After We Work, a company owned by the startup has reportedly announced that it is laying off 25 per cent of its workforce. According to reports, Meetup, which organizes online groups and facilitate people with similar interests to host events across the globe, is shedding a quarter of its works. Most of the people who would be handed over the pink slip would be from company’s engineering department, the report said. Meetup was acquired by WeWork in 2017 at the reported cost of USD 200 million. According to a statement provide to a website, a representative of the company said that Meetup is undergoing some organisational changes including restructuring across some of the departments. However, the statement didn’t mention any thing clearly about the layoffs.

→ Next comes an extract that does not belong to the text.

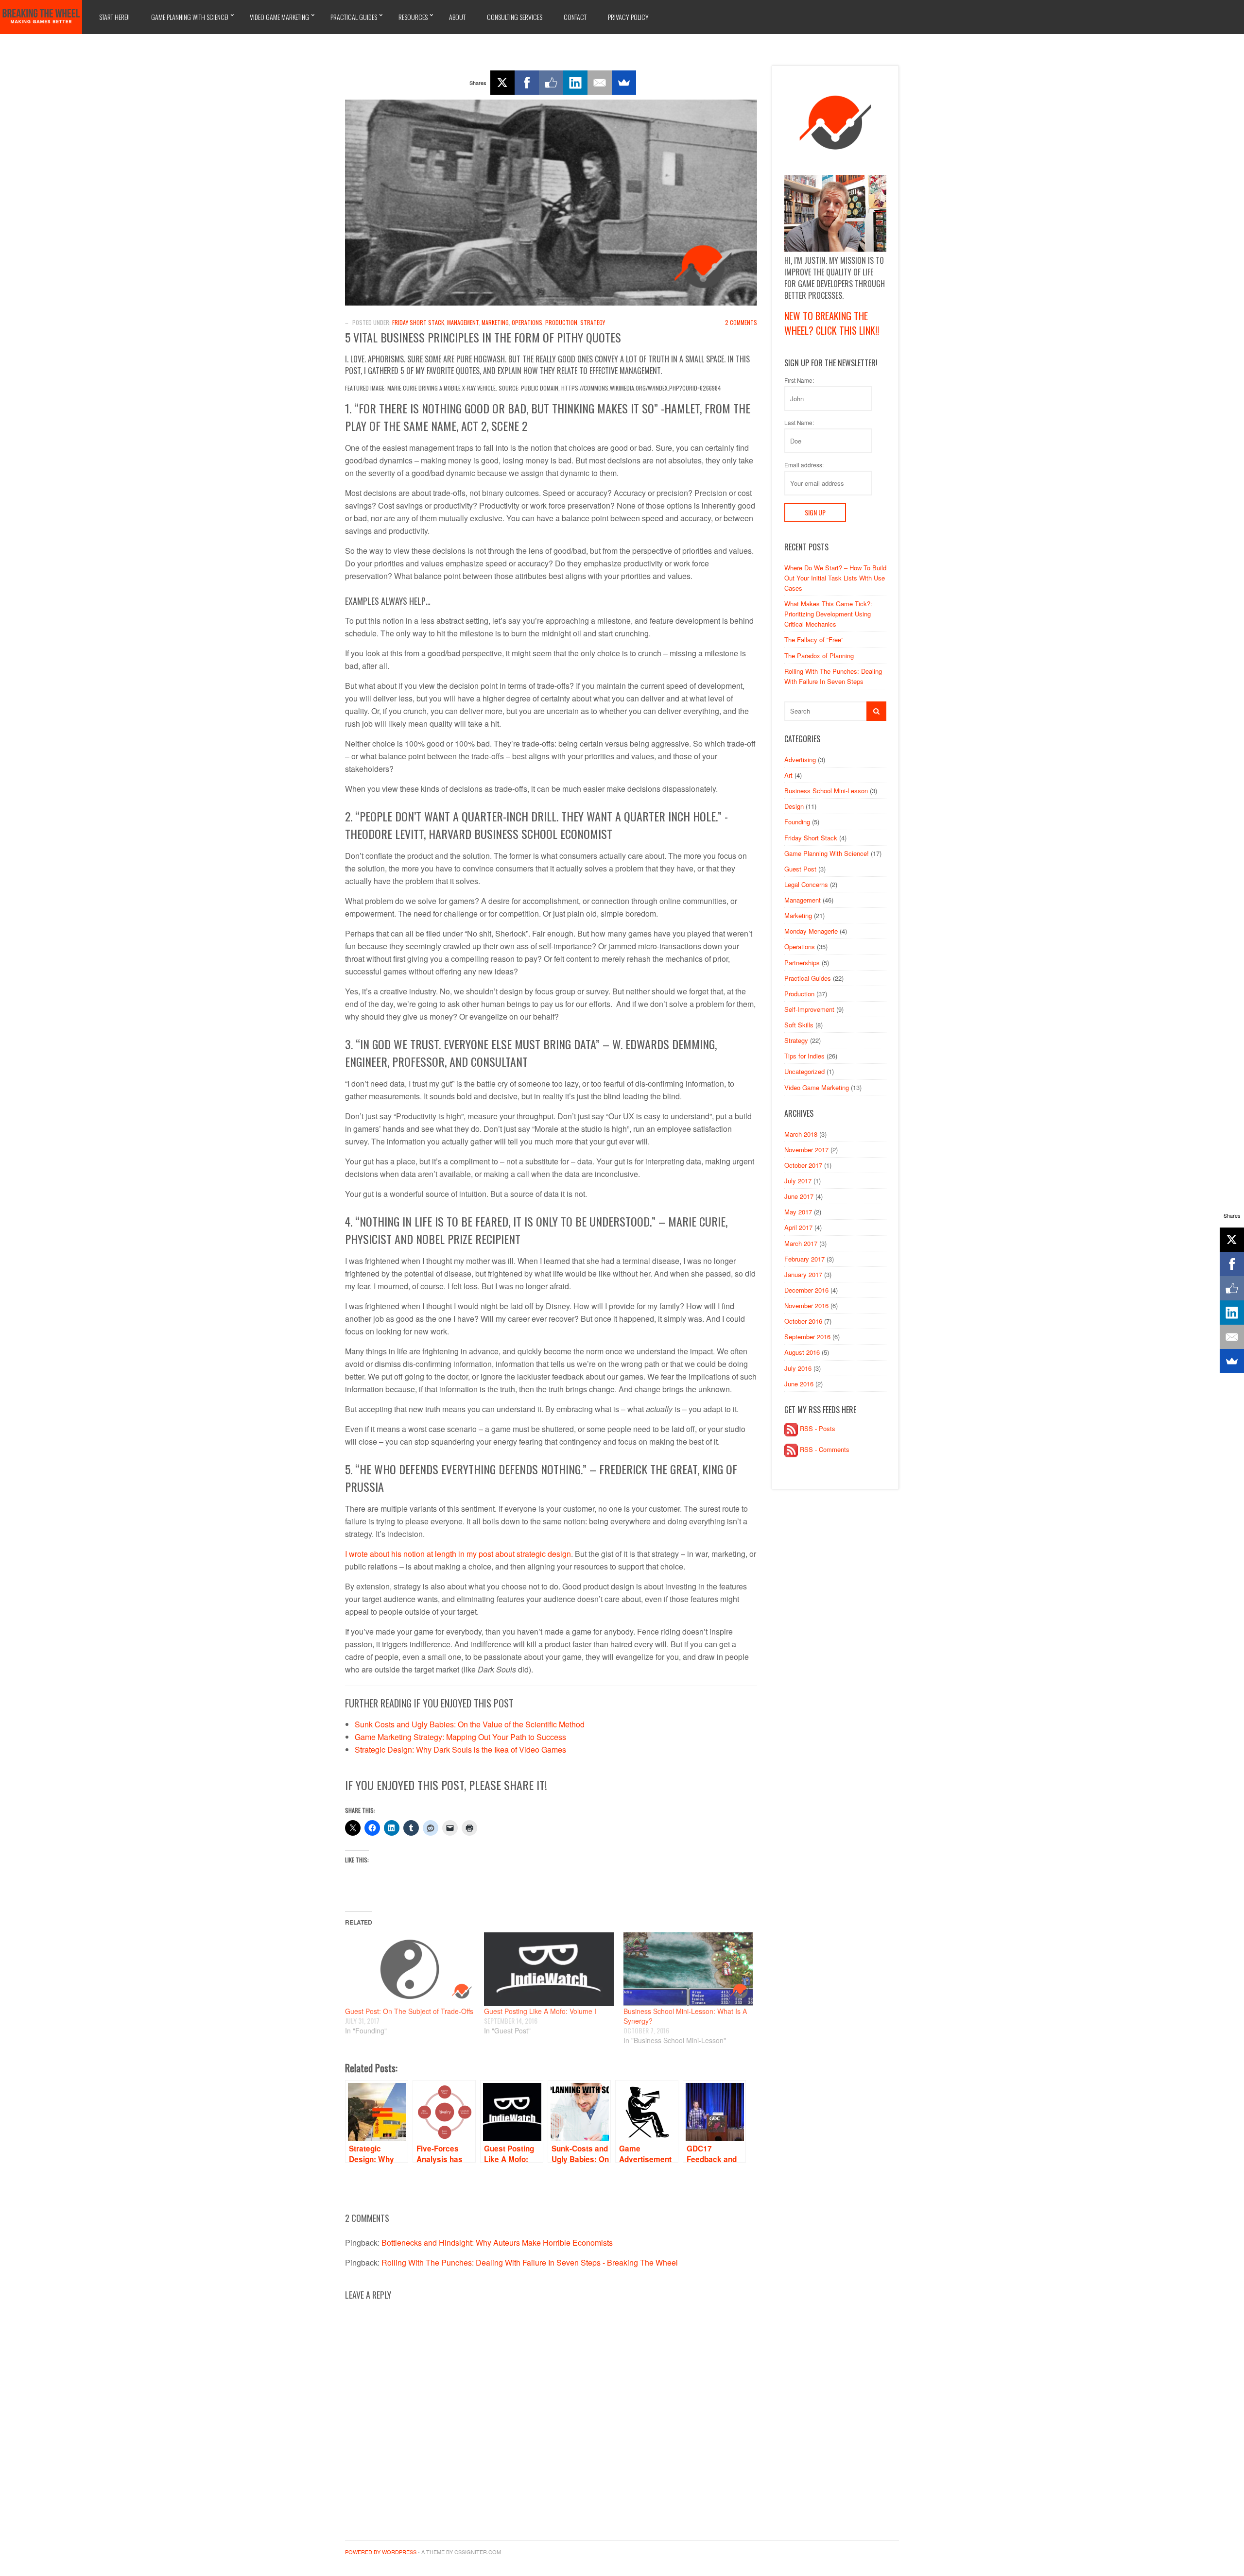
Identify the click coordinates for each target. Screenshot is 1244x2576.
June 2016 (798, 1383)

The news comes in the backdrop of WeWork coming out with a slew of majors off late to give a much needed push to its high-loss business. Recently, it received USD 5 billion loans, a USD 3 billion tender offer and another USD 1.5 billion in equity funding from SoftBank. This is over and above billions already invested by Japanese multinational conglomerate. It now owns around 80 per cent stake in WeWork. WeWork was recently valued at just USD 8 billion; much below of what is was valued previously. WeWork has decided to reduce its business in the wake of its failed initial public offering (IPO). This includes cutting of thousands of jobs across its operations. Some reports even suggest that WeWork is trying to sell Meetup along with several of its subsidiaries.
Meetup was founded by Scott Heiferman and five others in June 2002. Initially, the company generated revenue by charging for venues in exchange of its users to their business. It performed well as it got around 56,000 users within month of its launch. Meanwhile, SoftBank CEO Ken Miyauchi said that WeWork’s Japanese business can become profitable in the coming days. The fate is indistinct but the embattled startup trying everything to stay afloat.